General Robert E. Lee, commander of Virginia's military forces, had foreseen the importance of Manassas Junction since it was the junction of the Manassas Gap Railroad and the Orange & Alexandria Railroad, which joined northeastern and northwestern Virginia.    On May 16, Lee ordered Colonel Philip St. George Cocke to maintain a large defensive force of militia to protect Manassas Junction. 

 On June 1, 1861, Confederate President Jefferson Davis sent General Pierre T. G. Beauregard to Manassas Junction. Beauregard worked on a plan which would use the Manassas Gap Railroad as a link between troops in Manassas Junction and General Joseph E. Johnston's troops in the Shenandoah Valley - if needed. 

Federal troops defeated Confederate troops at Philippi on June 3 and at Rich Mountain on June 8.  In June, General Robert Patterson ordered his Pennsylvania troops to march into Virginia from Washington, DC to attack Johnston's troops at Harper's Ferry.  On June 13, General George B. McClellan led his Ohio militia troops into Romney, VA on a march toward Harper's Ferry.  

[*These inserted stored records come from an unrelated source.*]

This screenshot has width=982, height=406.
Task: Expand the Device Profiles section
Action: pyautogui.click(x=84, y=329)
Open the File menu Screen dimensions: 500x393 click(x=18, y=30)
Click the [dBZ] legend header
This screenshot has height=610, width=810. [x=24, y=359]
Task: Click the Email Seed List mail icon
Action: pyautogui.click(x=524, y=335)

Militia troops of the Warren Brigade celebrated July 4 with parades in Belvidere, Hackettstown, Washington and Phillipsburg.  In Belvidere, the Belvidere Zouave Company, Belvidere Infantry Company, and Warren Guards Company paraded through the county seat with the Belvidere Coronet Band in the lead.  

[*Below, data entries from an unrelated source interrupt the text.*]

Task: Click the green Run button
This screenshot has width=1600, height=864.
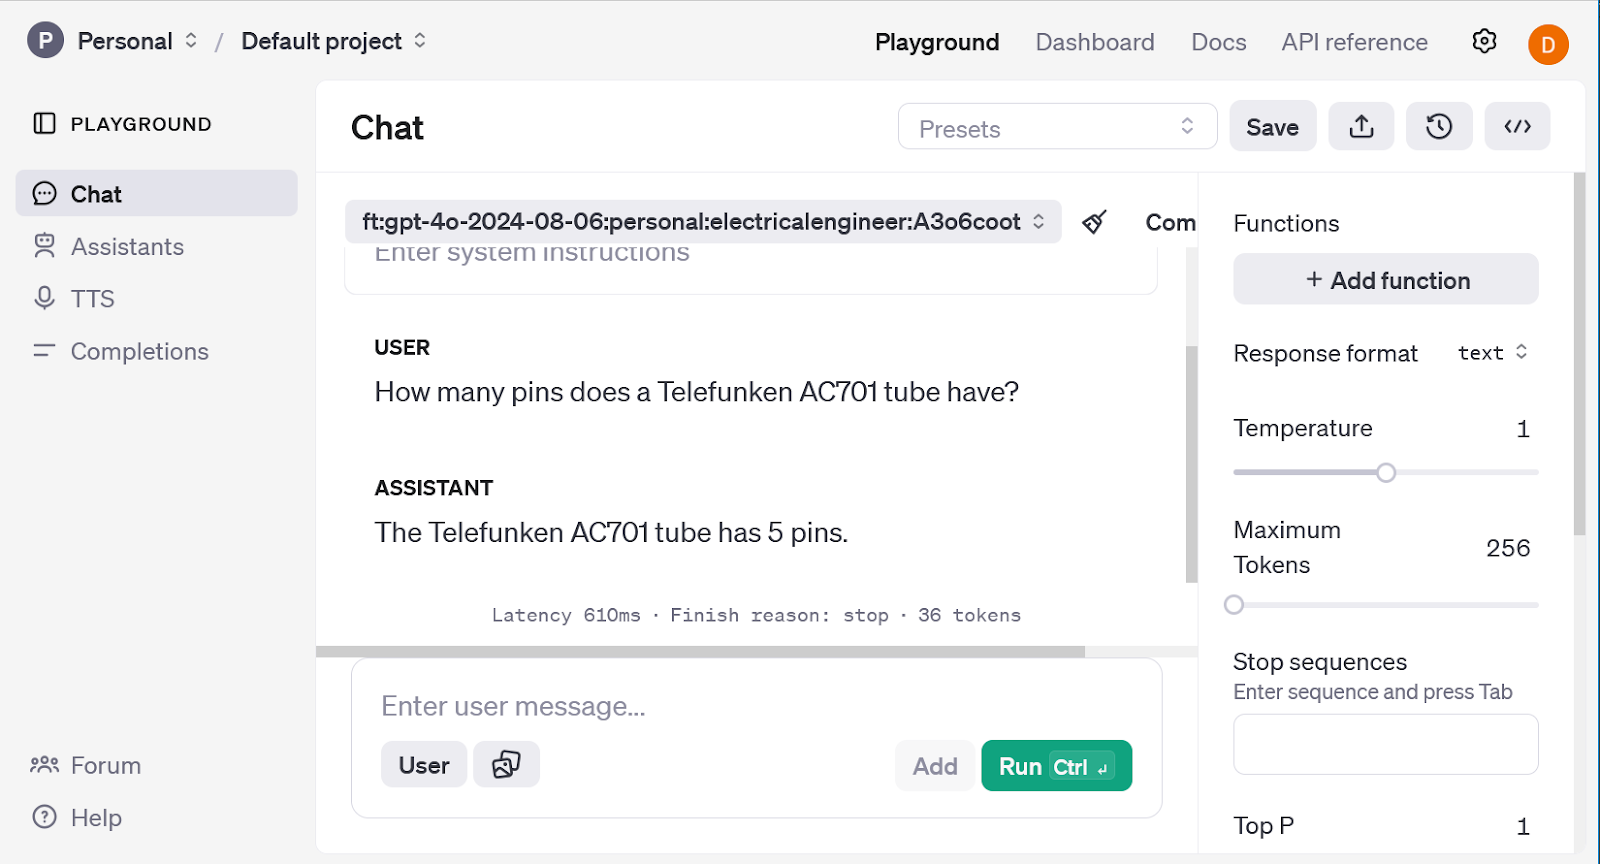Action: [x=1056, y=766]
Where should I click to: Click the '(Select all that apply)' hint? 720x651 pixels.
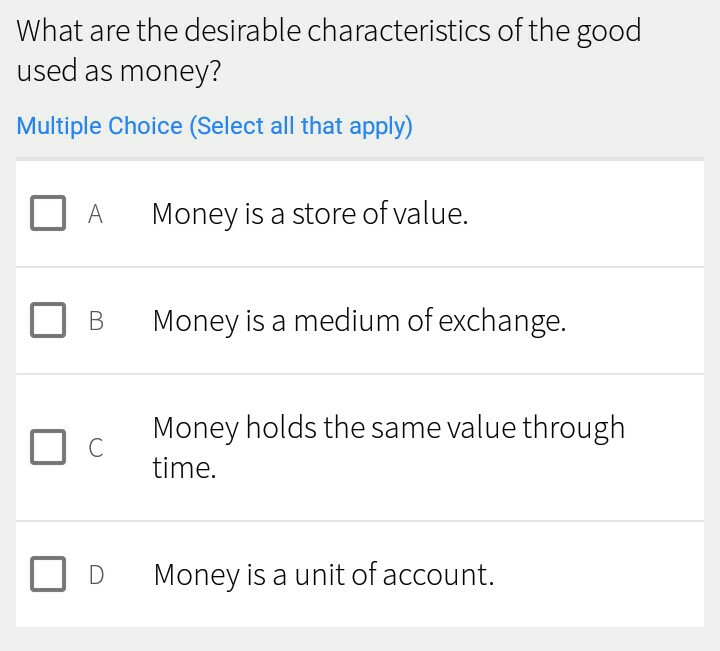tap(301, 126)
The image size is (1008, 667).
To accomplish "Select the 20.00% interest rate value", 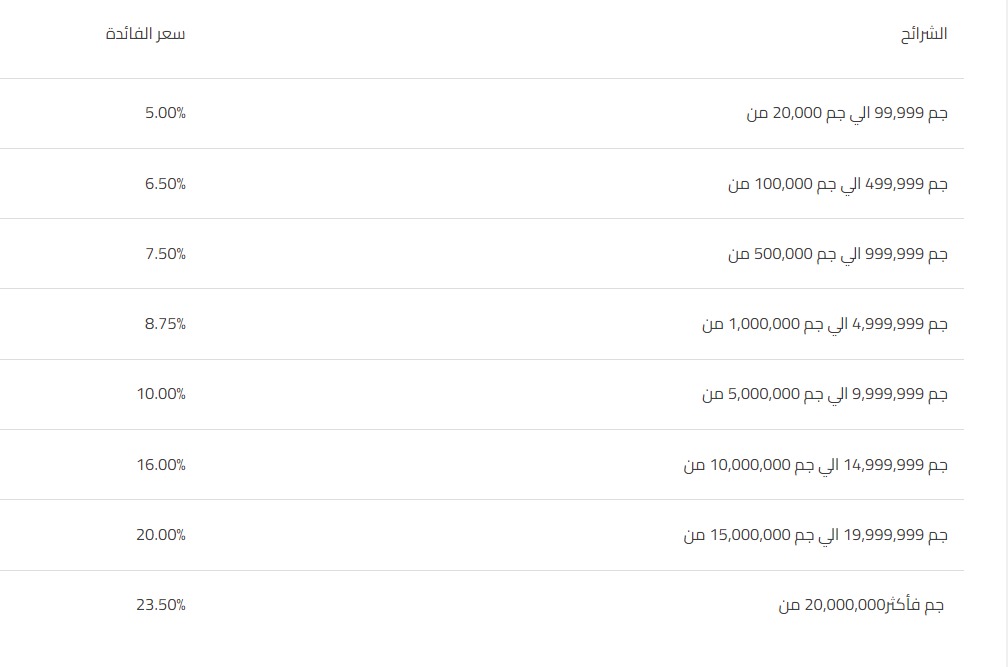I will tap(161, 535).
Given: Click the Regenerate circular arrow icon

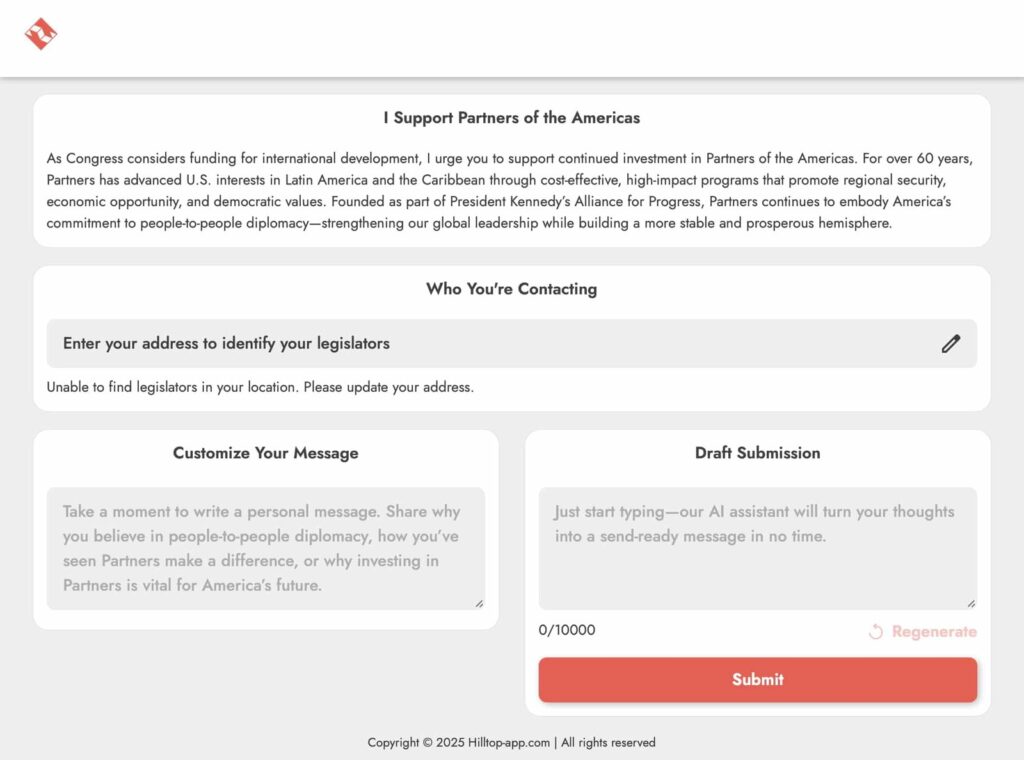Looking at the screenshot, I should (x=876, y=631).
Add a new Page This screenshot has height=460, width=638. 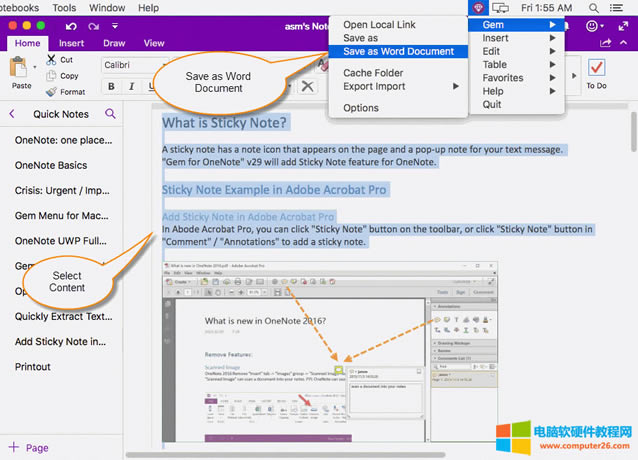pos(29,447)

In Washington, DC, regimental bands played marches and several regiments held dress parades.  Congress was in special session.  Soldiers and tourists sang "The Star Spangled Banner" in the Capitol rotunda in front of the flag.  

On June 17, false intelligence warned that General Beauregard had 60,000 Confederate troops ready to attack Washington, DC.  Federal General Winfield Scott ordered General Patterson to send back his best troops to defend Washington. 

On July 2, Patterson's troops were allowed to cross the Potomac back into Virginia with 14,000 men from Pennsylvania and Wisconsin.  Paterson's 11th Pennsylvania and 1st Wisconsin Regiments ran into 400 of Colonel Thomas J. Jackson's Virginia militia troops at Falling Waters, VA.  After approximately two hours of skirmishing, Jackson withdrew his outnumbered troops.  Patterson's troops advanced to where Jackson's Virginians had stood, but they did not pursue their enemy.  Instead, they celebrated their victory and ate a meal.

Not long after the Fourth of July celebrations, Confederate spy Rose O. Greenhow sent a message to Gen. Milledge L. Bonham, commander of the Alexandria-Manassas defenses, warning him General Irvin McDowell had been ordered to advance on Manassas Junction on July 16.  Five days later, Mrs. Greenhow sent another message warning McDowell and 55,000 men would start their advance from Arlington Heights toward Fairfax Court House, Centerville and Manassas Junction.  Other reports estimated McDowell would have 35,000 men with a reserve of 15,000 Federal troops.  Northern newspapers, such as The New York Tribune, printed detailed plans of McDowell's preparations and logistics for the July 16 start of his campaign, and the news was passed on by The Richmond Dispatch.  

General Beauregard continued Bonham's fortifications around Manassas Junction station, but he also made plans to oppose a large Federal force three miles away at the fording places of a creek called Bull Run.  The two fording places nearest Centerville were Mitchell's Ford and Blackburn's Ford.

On June 29, General Winfield Scott reported to President Abraham Lincoln and his cabinet that McDowell would be ready to start his expedition into Virginia within a week.  However, McDowell reported later he had not received his ambulances and supply wagons until July 13.  

After training at Camp Olden in Trenton, New Jersey regiments of the first NJ Brigade traveled by train to Washington, DC to await orders.  The 1st, 2nd, and 3rd NJ Volunteer Infantry Regiments [three years enlistments] were joined by the 1st, 2nd, 3rd, and 4th NJ Militia Regiments [three months enlistments] - even though the militia enlistments were running out later in the month.  

General McDowell assigned Brigadier General Theodore Runyon, of New Jersey, to command a division consisting of the four NJ Militia regiments, First NJ Brigade, and several New York regiments.  Runyon was ordered to keep his division in reserve and to guard the railroad lines in his area while waiting for orders to rush into battle if needed.